Liberator will catch any exceptions that are thrown by your handlers, and swallow 'em whole whilst returning a 500. Quite often you want to see what went wrong, though. You can get the exception from the context and plumb in a handle-exception handler that can do something useful instead. Here's one that logs:

(defn handle-exception
"Log exceptions in Liberator at ERROR level."
[ctx]
(let [e (:exception ctx)]
(error e "Liberator caught" (.getClass e) "message:" (.getMessage e))))

You'd use this as your :handle-exception handler function:

(defresource my-resource
...
:handle-exception handle-exception)

2. Resource defaults

Many of your resources will have things in common - for example, they all return the same media type.
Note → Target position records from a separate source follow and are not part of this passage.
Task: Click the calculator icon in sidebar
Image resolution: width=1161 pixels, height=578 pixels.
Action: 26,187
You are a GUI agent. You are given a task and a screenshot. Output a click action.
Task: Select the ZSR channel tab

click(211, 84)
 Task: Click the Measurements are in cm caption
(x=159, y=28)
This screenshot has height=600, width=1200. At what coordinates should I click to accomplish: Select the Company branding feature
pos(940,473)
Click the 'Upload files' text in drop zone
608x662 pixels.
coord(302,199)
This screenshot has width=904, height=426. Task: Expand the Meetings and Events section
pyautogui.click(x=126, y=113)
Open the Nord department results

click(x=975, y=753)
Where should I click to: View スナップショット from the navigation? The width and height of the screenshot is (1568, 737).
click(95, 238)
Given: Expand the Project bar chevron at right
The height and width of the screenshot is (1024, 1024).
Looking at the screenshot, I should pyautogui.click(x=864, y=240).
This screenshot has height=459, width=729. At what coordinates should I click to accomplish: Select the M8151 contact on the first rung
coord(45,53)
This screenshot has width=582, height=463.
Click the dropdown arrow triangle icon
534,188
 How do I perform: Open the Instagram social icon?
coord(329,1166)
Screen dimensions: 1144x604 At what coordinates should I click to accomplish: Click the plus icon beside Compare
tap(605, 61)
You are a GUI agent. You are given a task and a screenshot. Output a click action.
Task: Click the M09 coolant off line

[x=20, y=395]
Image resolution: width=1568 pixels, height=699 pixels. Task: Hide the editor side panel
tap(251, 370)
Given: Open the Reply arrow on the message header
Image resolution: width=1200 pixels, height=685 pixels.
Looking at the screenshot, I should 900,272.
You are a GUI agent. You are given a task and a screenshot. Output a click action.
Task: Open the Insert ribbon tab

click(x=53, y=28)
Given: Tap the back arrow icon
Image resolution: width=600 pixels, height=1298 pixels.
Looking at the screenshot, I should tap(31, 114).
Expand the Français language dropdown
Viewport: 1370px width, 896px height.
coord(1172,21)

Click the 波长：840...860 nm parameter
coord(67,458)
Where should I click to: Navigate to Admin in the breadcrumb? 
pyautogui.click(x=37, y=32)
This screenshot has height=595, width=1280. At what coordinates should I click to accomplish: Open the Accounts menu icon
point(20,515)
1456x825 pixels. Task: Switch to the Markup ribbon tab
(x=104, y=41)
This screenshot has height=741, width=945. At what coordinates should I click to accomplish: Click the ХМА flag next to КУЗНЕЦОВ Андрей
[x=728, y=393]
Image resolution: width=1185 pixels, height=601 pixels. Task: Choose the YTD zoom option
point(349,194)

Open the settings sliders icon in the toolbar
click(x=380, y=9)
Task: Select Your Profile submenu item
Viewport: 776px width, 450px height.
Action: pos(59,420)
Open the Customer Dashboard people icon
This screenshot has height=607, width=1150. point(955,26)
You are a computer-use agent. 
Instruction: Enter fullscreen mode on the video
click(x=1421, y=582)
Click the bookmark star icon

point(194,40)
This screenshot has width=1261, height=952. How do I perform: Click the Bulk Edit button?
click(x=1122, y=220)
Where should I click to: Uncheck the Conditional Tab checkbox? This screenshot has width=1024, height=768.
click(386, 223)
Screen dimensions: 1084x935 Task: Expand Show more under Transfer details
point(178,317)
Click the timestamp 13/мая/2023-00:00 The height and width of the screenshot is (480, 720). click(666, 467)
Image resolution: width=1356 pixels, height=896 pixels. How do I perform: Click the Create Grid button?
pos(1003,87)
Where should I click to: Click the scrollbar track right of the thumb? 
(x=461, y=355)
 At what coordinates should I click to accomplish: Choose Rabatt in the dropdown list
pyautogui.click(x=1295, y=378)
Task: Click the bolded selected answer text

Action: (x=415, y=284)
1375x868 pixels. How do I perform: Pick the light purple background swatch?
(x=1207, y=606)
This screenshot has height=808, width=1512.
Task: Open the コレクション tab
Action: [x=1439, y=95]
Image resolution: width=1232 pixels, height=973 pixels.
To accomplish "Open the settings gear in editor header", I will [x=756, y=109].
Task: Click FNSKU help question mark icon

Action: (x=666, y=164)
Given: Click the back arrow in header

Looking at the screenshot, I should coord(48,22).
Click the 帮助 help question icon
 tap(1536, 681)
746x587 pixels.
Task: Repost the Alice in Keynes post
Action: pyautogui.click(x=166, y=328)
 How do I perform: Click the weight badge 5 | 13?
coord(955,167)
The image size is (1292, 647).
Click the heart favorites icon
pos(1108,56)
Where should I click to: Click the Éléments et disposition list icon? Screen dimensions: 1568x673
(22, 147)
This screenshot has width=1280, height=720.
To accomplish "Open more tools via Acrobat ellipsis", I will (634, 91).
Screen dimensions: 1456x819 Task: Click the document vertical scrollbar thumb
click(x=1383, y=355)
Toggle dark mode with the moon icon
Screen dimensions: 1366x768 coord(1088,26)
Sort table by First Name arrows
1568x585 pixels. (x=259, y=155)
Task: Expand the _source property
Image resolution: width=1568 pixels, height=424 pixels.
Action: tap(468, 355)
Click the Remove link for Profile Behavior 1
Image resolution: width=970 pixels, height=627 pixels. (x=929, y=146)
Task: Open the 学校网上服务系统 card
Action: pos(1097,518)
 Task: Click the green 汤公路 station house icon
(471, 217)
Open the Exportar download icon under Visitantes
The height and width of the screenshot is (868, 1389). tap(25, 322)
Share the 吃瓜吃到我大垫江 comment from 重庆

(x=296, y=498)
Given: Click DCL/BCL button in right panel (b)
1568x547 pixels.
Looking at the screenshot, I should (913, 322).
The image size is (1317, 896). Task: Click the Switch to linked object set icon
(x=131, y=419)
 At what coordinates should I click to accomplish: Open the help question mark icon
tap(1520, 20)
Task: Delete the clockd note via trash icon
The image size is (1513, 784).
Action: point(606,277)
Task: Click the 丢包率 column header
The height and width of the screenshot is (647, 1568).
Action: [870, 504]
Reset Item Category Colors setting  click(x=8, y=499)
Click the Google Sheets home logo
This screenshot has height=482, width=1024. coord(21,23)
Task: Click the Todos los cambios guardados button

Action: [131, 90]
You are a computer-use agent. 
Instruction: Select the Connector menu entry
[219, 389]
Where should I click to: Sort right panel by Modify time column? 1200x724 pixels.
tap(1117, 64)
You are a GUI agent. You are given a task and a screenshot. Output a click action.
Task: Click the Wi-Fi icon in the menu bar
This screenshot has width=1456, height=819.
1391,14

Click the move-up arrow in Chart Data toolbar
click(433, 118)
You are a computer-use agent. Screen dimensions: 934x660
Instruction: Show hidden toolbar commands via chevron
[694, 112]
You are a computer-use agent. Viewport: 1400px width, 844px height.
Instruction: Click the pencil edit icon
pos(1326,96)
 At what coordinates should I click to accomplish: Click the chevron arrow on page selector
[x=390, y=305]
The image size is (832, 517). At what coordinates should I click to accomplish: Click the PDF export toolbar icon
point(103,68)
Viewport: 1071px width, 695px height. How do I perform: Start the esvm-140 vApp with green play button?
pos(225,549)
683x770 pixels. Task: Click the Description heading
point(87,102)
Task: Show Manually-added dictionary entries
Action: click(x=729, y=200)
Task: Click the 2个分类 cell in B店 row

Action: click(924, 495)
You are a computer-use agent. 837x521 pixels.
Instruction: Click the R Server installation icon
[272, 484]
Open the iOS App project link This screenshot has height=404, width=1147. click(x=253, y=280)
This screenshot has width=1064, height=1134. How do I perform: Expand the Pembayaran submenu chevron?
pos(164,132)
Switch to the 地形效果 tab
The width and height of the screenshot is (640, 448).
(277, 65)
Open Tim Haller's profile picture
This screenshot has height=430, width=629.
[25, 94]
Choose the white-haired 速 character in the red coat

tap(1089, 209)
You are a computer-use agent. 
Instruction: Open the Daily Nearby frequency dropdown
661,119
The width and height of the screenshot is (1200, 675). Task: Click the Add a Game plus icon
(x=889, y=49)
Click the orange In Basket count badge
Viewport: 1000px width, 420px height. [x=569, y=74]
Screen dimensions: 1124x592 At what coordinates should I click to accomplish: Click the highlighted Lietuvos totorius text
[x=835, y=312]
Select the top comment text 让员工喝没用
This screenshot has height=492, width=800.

You can define a map of defaults that will be merged with any defresource it gets passed to, to keep things DRY. This is a good place for that exception handler too:

(def resource-defaults
{:available-media-types ["application/json"]
:handle-exception handle-exception})

(defresouce my-resource resource-defaults
...
:handle-ok ...)

3. Returning representations before Content-Type negotiation

Before a request has made it to the :media-type-available decision function, Liberator doesn't know what media type it should return when building responses. Unfortunately, that decision comes after others in which you're likely to want to return content in responses, such as :malformed and :authorized. In order for Liberator to build a Ring response for you in the usual way, you have to help it out a bit by explicitly stating the media type you want it to use for the representation:

(defresource cars
...
:malformed? (fn [ctx] (when-let [error (car-is-malformed? ctx)]
{:error error
:representation {:media-type "application/json"}}))

Of course, if the request is malformed then you might not be able to identify a good media type to send. You could manually interrogate the request, but I often find I just want to use JSON as the default anyway.

4. Falling back to Ring

Liberator will coerce data structures you return from handlers into Ring responses (using its as-response function), but sometimes you need to manipulate the response a bit before pushing it out, for example to add custom headers. The ring-response function lets you build a response manually, but Liberator 0.13 introduced a feature to override parts of a generated response whilst still using Liberator's coercion:

(defresource users
:allowed-methods [:post]
:post! (fn [ctx]
(if (user-exists? ctx)
{:conflict "A user with that email address already exists"}
(create-user! ctx)
:handle-created (fn [ctx]
(if-let [conflict (:conflict ctx)]
(ring-response {:error conflict} {:status 409})
{:name "MacLeod"}))

In this example, we're handling a POST request to create a new user. The usual response status would be 201 (Created), because that's what gets added to a response by :handle-created, but we override that if the user already existed. The :post! function puts a :conflict key on the context. We can check for this and return a 409 (Conflict), which Liberator doesn't currently support for POST, along with some details of the error.

There's a good example of adding a custom header in the Altering a generated response section of the Liberator docs too.

5. Tracing

The Liberator docs on debugging explain how to use wrap-trace, and how to use the log! function to add your own debugging output in as well. One thing that's particularly nice is that if you use the :header and :ui options, you'll get a Link header that contains a relative URL. That URL points to Liberator's web interface, and it'll display the Decision Graph with the execution flow of the last request highlighted, which is really handy for debugging badly behaving resources.

6. Dispatching on request method

Sometimes you want to authorise GET and POST methods differently, or you (correctly) allow partial updates for PUT but not for POST. Liberator has a poorly-publicised helper function called liberator.core/by-method for wrapping your decisions and handlers:

(defresource tunes
:authorized? (by-method {:get true
:post is-publisher?})
:post! create-tune
:handle-ok get-tunes)

Here we allow everyone to GET a list of tunes, but only publishers can POST new ones. This is often nicer than using multimethods that pull the method out of the request.